Characteristics of pancreatic exocrine secretion produced by venom from the Brazilian scorpion, Tityus serrulatus.

The influence of venom (TSV) from the Brazilian scorpion, Tityus serrulatus, on exocrine pancreatic secretion was studied in relation to known cholinergic and peptidergic secretagogue activity. Pulse-labeling followed by chase incubation in the presence of secretagogues and various pharmacological agents revealed unique physiological characteristics of TSV in guinea pig pancreatic lobules. Exocytotic discharge of newly synthesized 3H-labeled proteins during a 3-h chase incubation showed a marked increase over basal discharge levels using logarithmic TSV doses of 0.10 to 100 micrograms/ml. This stimulation was comparable to maximal values elicited by carbachol, cholecystokinin-octapeptide (CCK-8) or caerulein and discharge kinetics were similar. TSV-mediated secretion was ATP and calcium dependent and partially inhibited by atropine. Only tetrodotoxin completely blocked TSV stimulation of newly synthesized protein discharge. Both botulinum toxin and curare had no effect on venom stimulation, indicating that TSV interaction with exocrine pancreatic cells occurs postsynaptically. Verapamil, a calcium channel antagonist, produced a moderate inhibition of TSV stimulation. When antagonists to the cholecystokinin (CCK) receptor were incubated with TSV, no change in secretory activity occurred.
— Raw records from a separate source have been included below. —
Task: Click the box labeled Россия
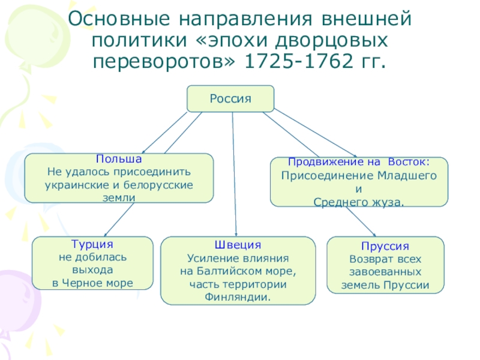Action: pyautogui.click(x=230, y=98)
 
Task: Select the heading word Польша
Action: pyautogui.click(x=119, y=159)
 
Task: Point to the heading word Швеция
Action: pyautogui.click(x=238, y=245)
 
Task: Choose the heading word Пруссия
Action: pyautogui.click(x=385, y=247)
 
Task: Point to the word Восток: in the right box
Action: pyautogui.click(x=409, y=162)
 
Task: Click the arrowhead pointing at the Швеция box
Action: pyautogui.click(x=236, y=233)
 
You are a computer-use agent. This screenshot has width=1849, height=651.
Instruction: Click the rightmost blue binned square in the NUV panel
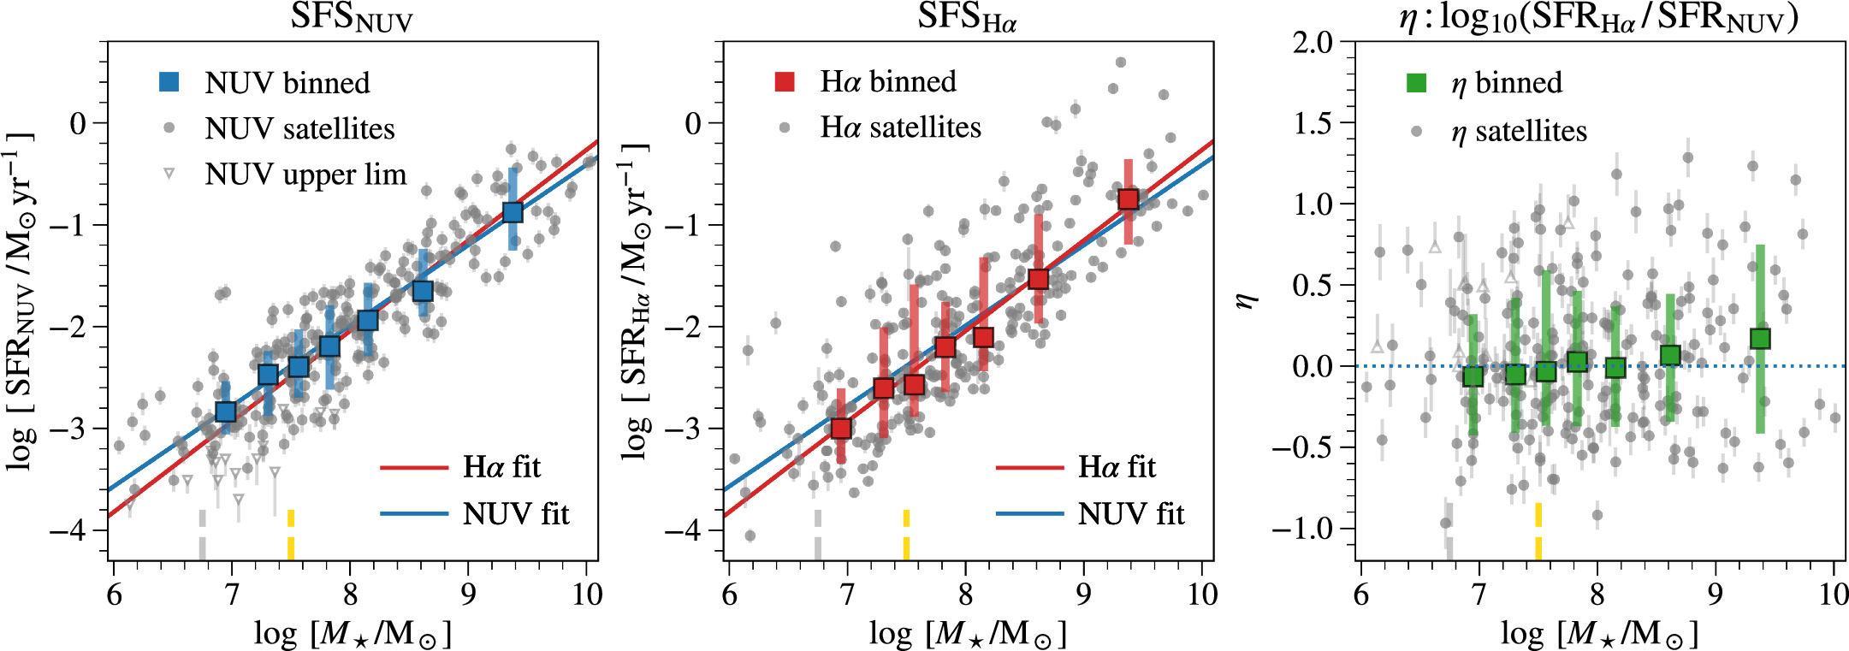click(x=513, y=212)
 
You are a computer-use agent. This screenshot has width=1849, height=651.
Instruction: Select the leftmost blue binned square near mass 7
click(x=226, y=411)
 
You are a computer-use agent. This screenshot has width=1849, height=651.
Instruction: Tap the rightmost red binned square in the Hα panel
click(x=1128, y=199)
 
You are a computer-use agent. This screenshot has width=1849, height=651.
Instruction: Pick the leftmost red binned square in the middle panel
click(x=841, y=428)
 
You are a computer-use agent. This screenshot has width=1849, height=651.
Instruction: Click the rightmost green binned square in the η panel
click(x=1760, y=339)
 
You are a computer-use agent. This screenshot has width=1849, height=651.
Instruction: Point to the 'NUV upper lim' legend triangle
click(x=169, y=175)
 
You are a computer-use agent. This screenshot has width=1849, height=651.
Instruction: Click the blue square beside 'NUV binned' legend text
click(x=169, y=82)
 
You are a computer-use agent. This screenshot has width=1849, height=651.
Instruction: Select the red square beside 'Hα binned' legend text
click(x=785, y=81)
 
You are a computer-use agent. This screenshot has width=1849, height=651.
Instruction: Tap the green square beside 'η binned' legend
click(x=1416, y=83)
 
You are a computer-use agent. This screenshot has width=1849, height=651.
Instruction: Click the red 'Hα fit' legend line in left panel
click(x=413, y=468)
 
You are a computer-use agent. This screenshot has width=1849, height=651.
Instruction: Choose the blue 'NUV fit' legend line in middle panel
click(x=1029, y=514)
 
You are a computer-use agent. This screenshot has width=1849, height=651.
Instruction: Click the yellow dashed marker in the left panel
click(x=291, y=535)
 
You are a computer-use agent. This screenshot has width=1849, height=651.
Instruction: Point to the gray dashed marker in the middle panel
click(x=818, y=535)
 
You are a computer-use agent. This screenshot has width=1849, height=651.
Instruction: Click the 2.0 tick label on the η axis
click(x=1313, y=43)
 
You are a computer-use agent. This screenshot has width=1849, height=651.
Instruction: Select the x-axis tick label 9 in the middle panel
click(x=1084, y=595)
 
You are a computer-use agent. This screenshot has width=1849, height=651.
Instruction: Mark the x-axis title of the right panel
click(x=1598, y=634)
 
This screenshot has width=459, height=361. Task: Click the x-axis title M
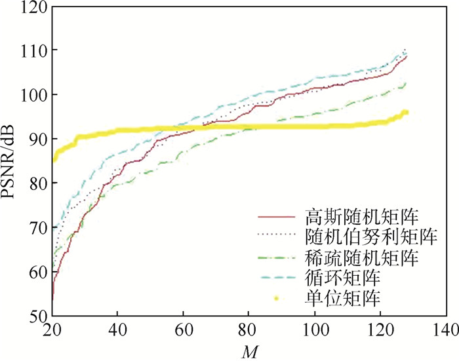(x=249, y=352)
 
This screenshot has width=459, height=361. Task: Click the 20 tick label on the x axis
(x=52, y=330)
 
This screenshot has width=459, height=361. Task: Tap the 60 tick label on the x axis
(x=183, y=330)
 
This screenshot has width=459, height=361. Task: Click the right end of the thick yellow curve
(x=407, y=113)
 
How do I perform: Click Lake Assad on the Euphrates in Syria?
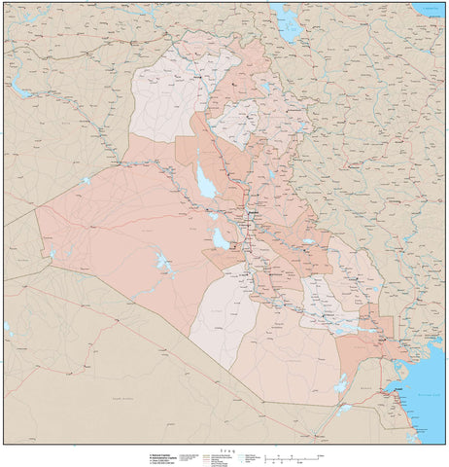click(21, 91)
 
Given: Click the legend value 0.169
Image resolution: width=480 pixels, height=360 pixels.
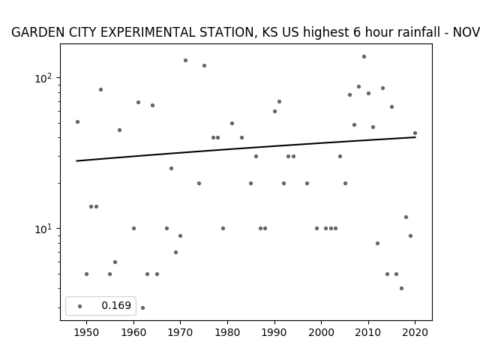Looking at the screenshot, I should coord(116,306).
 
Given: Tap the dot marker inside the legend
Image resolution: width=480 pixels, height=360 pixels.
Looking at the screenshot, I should coord(80,306).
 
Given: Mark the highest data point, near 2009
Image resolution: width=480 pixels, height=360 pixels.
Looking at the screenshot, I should coord(364,56).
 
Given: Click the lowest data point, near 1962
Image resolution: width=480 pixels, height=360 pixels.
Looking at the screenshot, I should coord(142,308).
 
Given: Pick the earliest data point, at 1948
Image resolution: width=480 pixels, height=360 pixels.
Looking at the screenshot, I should coord(77,122).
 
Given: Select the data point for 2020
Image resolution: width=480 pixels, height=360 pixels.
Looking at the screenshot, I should coord(415,133).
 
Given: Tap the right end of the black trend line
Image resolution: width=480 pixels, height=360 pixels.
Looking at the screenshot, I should coord(416,137).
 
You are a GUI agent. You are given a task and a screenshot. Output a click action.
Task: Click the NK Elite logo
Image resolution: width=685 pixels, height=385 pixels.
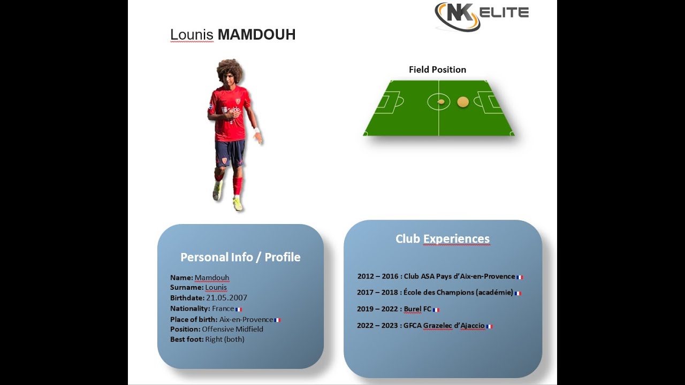[481, 16]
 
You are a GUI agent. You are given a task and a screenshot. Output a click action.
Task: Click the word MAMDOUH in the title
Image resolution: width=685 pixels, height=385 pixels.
[256, 35]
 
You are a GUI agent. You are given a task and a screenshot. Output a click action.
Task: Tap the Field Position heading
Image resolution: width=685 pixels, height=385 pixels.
[437, 70]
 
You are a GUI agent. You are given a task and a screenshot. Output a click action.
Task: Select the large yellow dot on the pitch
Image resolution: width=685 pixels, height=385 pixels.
[463, 102]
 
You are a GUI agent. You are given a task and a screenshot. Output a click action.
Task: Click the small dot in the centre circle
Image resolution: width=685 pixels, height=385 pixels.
[441, 102]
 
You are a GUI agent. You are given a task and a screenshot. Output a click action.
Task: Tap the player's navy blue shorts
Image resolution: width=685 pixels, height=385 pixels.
[230, 152]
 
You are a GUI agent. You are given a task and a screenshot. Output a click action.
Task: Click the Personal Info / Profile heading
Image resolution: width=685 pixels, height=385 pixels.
[240, 257]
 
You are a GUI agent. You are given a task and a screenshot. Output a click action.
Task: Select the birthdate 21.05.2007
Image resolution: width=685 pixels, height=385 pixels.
[226, 298]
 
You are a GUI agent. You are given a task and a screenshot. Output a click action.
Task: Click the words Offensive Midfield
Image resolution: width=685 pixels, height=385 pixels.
[232, 329]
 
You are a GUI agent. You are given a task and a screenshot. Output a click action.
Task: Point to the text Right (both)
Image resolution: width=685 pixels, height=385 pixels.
[225, 339]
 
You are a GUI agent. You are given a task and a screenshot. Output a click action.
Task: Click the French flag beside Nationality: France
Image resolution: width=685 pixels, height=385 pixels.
[239, 309]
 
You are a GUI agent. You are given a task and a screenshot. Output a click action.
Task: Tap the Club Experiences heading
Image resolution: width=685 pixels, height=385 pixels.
[443, 239]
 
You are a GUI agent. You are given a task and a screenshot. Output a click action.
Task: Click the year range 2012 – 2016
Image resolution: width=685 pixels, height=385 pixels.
[378, 276]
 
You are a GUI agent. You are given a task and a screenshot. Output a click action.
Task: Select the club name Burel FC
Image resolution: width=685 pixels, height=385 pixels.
[417, 309]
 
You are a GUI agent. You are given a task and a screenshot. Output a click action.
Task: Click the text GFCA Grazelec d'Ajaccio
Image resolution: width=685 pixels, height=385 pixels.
[444, 326]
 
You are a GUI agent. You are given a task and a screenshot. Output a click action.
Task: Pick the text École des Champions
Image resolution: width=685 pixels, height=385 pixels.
[433, 292]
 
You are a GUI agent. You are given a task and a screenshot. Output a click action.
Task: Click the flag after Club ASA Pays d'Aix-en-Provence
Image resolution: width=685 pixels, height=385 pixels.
[520, 277]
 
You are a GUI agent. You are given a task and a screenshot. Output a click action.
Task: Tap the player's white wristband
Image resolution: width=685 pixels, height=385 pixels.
[257, 130]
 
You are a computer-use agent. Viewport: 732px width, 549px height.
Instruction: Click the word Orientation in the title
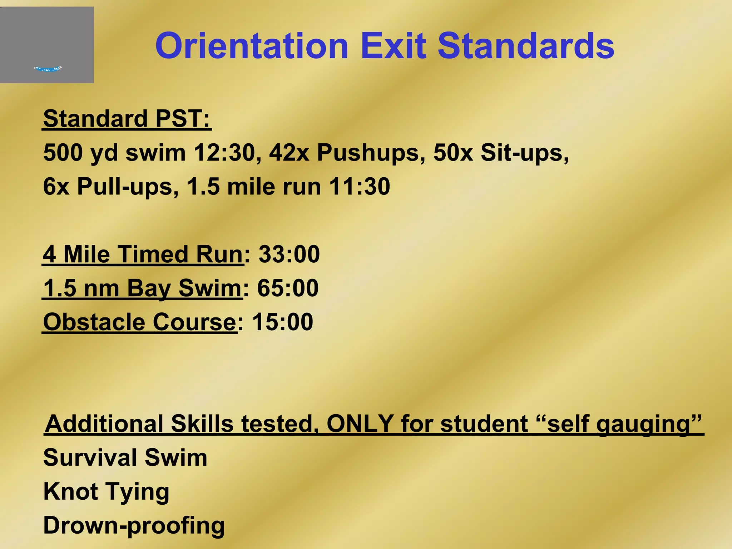[252, 46]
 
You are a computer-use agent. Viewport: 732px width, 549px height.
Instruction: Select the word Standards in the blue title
[526, 46]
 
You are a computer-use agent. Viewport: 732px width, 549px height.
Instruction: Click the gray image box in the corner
[47, 45]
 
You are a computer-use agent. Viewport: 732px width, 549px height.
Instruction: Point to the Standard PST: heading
[127, 119]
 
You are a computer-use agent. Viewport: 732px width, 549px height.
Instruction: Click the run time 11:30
[359, 187]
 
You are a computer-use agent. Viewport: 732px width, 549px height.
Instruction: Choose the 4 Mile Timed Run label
[143, 254]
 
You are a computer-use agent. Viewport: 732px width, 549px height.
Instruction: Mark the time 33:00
[289, 254]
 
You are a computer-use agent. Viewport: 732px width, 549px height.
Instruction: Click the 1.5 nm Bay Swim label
[142, 288]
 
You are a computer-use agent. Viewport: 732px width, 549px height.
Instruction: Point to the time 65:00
[287, 288]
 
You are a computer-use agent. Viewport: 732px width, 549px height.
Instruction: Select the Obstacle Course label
[139, 322]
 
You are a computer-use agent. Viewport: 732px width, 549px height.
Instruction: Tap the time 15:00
[282, 322]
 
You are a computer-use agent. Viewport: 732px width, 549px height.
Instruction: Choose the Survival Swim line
[125, 458]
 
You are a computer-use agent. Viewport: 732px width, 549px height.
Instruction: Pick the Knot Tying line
[106, 492]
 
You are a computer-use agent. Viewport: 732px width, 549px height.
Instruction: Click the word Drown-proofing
[134, 526]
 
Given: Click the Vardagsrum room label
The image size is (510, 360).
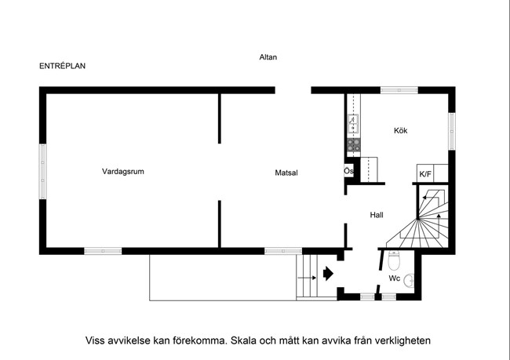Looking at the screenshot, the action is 123,172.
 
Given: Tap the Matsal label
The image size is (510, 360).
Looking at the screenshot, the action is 286,173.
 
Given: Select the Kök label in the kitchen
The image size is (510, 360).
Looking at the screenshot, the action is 400,131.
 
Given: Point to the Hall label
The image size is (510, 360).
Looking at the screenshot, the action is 377,215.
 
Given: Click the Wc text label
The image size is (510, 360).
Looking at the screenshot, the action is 395,278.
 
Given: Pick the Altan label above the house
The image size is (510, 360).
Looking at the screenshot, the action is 268,57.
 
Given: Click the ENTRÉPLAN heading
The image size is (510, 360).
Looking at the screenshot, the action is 63,66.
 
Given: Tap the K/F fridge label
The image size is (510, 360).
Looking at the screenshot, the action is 425,174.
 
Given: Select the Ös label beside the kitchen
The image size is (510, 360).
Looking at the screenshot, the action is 348,171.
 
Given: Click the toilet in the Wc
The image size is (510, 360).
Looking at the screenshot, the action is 394,260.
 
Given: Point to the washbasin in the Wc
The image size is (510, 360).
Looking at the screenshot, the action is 409,281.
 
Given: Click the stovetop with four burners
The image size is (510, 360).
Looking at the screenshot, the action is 354,145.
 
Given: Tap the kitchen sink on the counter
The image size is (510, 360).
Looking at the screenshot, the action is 354,124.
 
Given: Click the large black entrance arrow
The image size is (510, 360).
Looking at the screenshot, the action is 328,274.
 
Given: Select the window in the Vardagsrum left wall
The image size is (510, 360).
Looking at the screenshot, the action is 42,172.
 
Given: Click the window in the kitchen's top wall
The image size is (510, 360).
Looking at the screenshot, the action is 399,90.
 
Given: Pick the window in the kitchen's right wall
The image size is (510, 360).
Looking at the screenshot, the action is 452,132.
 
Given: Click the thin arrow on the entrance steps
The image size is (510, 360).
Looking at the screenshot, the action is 307,278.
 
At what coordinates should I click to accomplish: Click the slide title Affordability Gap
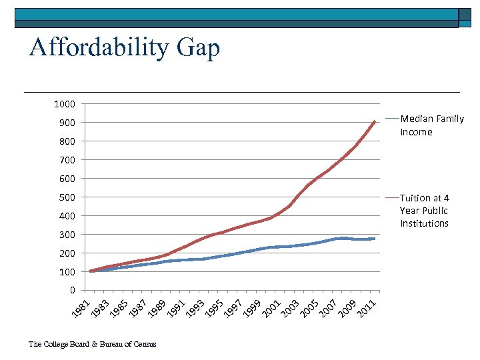point(124,47)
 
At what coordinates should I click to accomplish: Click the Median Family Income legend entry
point(431,125)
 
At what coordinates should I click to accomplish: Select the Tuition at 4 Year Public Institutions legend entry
point(425,211)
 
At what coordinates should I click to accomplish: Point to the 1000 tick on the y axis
point(65,104)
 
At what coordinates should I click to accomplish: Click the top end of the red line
point(375,122)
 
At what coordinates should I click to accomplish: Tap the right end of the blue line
point(374,239)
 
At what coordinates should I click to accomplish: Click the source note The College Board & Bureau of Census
point(93,344)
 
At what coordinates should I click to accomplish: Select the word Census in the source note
point(145,344)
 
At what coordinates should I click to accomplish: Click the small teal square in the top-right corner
point(464,18)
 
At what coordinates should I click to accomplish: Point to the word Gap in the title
point(199,47)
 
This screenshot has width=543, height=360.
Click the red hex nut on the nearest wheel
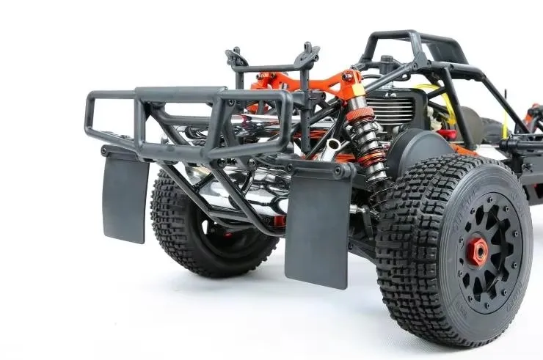coord(478,252)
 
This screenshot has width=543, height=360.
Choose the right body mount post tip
coord(307,48)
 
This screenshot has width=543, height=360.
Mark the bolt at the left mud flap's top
coord(106,152)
Therefore, TSV does not bind to CCK receptors and probably operates through its own receptor which may be an ion channel. Additionally, morphological studies in vitro revealed a high level of pancreatic secretory activity as evidenced by dense secretory acinar luminal content, reduction in zymogen granule (ZG) population, and development of exocytotic images.